→ About this task
Each record below needs to be retyped exactly.

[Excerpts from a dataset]
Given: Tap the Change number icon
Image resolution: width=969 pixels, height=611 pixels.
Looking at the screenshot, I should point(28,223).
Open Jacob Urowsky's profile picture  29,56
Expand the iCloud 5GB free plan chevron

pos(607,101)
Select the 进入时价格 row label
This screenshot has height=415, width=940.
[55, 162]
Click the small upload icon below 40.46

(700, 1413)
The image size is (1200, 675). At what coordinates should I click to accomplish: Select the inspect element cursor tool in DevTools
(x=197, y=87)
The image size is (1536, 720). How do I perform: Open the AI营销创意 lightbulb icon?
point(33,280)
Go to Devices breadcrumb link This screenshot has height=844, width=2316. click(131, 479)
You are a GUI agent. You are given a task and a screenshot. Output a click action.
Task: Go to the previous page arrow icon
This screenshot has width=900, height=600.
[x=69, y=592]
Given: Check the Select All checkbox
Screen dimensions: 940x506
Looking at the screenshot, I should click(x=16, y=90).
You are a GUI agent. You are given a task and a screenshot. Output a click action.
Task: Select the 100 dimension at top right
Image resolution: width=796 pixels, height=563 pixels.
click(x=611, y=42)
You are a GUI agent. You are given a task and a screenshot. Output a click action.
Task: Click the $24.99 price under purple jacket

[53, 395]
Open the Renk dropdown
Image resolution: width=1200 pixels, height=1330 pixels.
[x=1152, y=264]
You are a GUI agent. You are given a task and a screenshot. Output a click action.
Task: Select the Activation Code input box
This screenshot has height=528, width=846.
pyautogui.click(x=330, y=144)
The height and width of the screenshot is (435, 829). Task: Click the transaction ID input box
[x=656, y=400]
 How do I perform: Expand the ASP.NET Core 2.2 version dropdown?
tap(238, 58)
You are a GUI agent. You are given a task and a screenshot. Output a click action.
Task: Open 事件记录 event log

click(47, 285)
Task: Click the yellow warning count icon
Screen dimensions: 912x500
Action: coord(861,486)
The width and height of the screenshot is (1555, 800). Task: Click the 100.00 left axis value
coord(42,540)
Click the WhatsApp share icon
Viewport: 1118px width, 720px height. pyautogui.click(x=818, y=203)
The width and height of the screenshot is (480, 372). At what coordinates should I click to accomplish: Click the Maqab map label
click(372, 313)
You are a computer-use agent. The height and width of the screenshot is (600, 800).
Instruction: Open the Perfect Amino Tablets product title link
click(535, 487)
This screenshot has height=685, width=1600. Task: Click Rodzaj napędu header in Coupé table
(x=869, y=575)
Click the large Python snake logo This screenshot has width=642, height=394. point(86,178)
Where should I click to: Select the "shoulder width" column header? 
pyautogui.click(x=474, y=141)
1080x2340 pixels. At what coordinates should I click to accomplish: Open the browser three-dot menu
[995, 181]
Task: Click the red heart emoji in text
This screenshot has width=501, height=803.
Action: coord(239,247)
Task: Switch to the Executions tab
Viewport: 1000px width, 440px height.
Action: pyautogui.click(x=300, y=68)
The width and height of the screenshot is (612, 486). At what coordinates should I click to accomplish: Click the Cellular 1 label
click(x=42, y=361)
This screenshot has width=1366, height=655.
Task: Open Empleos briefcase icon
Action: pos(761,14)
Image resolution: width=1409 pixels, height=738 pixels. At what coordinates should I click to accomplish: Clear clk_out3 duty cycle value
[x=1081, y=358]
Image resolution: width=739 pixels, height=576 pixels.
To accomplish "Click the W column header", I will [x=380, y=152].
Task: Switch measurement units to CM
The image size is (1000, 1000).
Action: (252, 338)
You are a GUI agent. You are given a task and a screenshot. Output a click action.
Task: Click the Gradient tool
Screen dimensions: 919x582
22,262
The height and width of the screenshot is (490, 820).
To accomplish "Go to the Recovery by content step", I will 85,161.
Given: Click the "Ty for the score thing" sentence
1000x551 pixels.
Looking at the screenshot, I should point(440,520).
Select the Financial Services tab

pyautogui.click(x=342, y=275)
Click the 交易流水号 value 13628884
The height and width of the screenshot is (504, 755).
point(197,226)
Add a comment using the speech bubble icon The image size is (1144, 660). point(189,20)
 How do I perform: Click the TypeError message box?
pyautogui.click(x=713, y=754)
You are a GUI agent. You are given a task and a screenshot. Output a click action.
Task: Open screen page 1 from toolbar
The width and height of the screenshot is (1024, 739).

→ Response below
Given: Tap the Change number icon
Image resolution: width=969 pixels, height=611 pixels.
Looking at the screenshot, I should point(28,223).
Open Jacob Urowsky's profile picture  29,56
Expand the iCloud 5GB free plan chevron

pos(607,101)
Select the 进入时价格 row label
This screenshot has height=415, width=940.
[55, 162]
Click the small upload icon below 40.46

(700, 1413)
The image size is (1200, 675). At what coordinates should I click to accomplish: Select the inspect element cursor tool in DevTools
(x=197, y=87)
The image size is (1536, 720). How do I perform: Open the AI营销创意 lightbulb icon?
point(33,280)
Go to Devices breadcrumb link This screenshot has height=844, width=2316. click(131, 479)
You are a GUI agent. You are given a task and a screenshot. Output a click action.
Task: Go to the previous page arrow icon
This screenshot has width=900, height=600.
[x=69, y=592]
Given: Check the Select All checkbox
Screen dimensions: 940x506
Looking at the screenshot, I should click(x=16, y=90).
You are a GUI agent. You are given a task and a screenshot. Output a click action.
Task: Select the 100 dimension at top right
Image resolution: width=796 pixels, height=563 pixels.
click(x=611, y=42)
You are a GUI agent. You are given a task and a screenshot. Output a click action.
Task: Click the $24.99 price under purple jacket

[53, 395]
Open the Renk dropdown
Image resolution: width=1200 pixels, height=1330 pixels.
[x=1152, y=264]
You are a GUI agent. You are given a task and a screenshot. Output a click action.
Task: Select the Activation Code input box
This screenshot has height=528, width=846.
pyautogui.click(x=330, y=144)
The height and width of the screenshot is (435, 829). Task: Click the transaction ID input box
[x=656, y=400]
 How do I perform: Expand the ASP.NET Core 2.2 version dropdown?
tap(238, 58)
You are a GUI agent. You are given a task and a screenshot. Output a click action.
Task: Open 事件记录 event log

click(47, 285)
Task: Click the yellow warning count icon
Screen dimensions: 912x500
Action: coord(861,486)
The width and height of the screenshot is (1555, 800). Task: Click the 100.00 left axis value
coord(42,540)
Click the WhatsApp share icon
Viewport: 1118px width, 720px height. pyautogui.click(x=818, y=203)
The width and height of the screenshot is (480, 372). At what coordinates should I click to accomplish: Click the Maqab map label
click(372, 313)
You are a computer-use agent. The height and width of the screenshot is (600, 800).
Instruction: Open the Perfect Amino Tablets product title link
click(535, 487)
This screenshot has height=685, width=1600. Task: Click Rodzaj napędu header in Coupé table
(x=869, y=575)
Click the large Python snake logo This screenshot has width=642, height=394. point(86,178)
Where should I click to: Select the "shoulder width" column header? 
pyautogui.click(x=474, y=141)
1080x2340 pixels. At what coordinates should I click to accomplish: Open the browser three-dot menu
[995, 181]
Task: Click the red heart emoji in text
This screenshot has width=501, height=803.
Action: coord(239,247)
Task: Switch to the Executions tab
Viewport: 1000px width, 440px height.
Action: pyautogui.click(x=300, y=68)
The width and height of the screenshot is (612, 486). At what coordinates should I click to accomplish: Click the Cellular 1 label
click(x=42, y=361)
This screenshot has width=1366, height=655.
Task: Open Empleos briefcase icon
Action: pos(761,14)
Image resolution: width=1409 pixels, height=738 pixels. At what coordinates should I click to accomplish: Clear clk_out3 duty cycle value
[x=1081, y=358]
Image resolution: width=739 pixels, height=576 pixels.
To accomplish "Click the W column header", I will [x=380, y=152].
Task: Switch measurement units to CM
The image size is (1000, 1000).
Action: (252, 338)
You are a GUI agent. You are given a task and a screenshot. Output a click action.
Task: Click the Gradient tool
Screen dimensions: 919x582
22,262
The height and width of the screenshot is (490, 820).
To accomplish "Go to the Recovery by content step", I will 85,161.
Given: Click the "Ty for the score thing" sentence
1000x551 pixels.
Looking at the screenshot, I should point(440,520).
Select the Financial Services tab

pyautogui.click(x=342, y=275)
Click the 交易流水号 value 13628884
The height and width of the screenshot is (504, 755).
point(197,226)
Add a comment using the speech bubble icon The image size is (1144, 660). point(189,20)
 How do I perform: Click the TypeError message box?
pyautogui.click(x=713, y=754)
You are a GUI agent. You are given a task and a screenshot. Output a click action.
Task: Open screen page 1 from toolbar
The width and height of the screenshot is (1024, 739).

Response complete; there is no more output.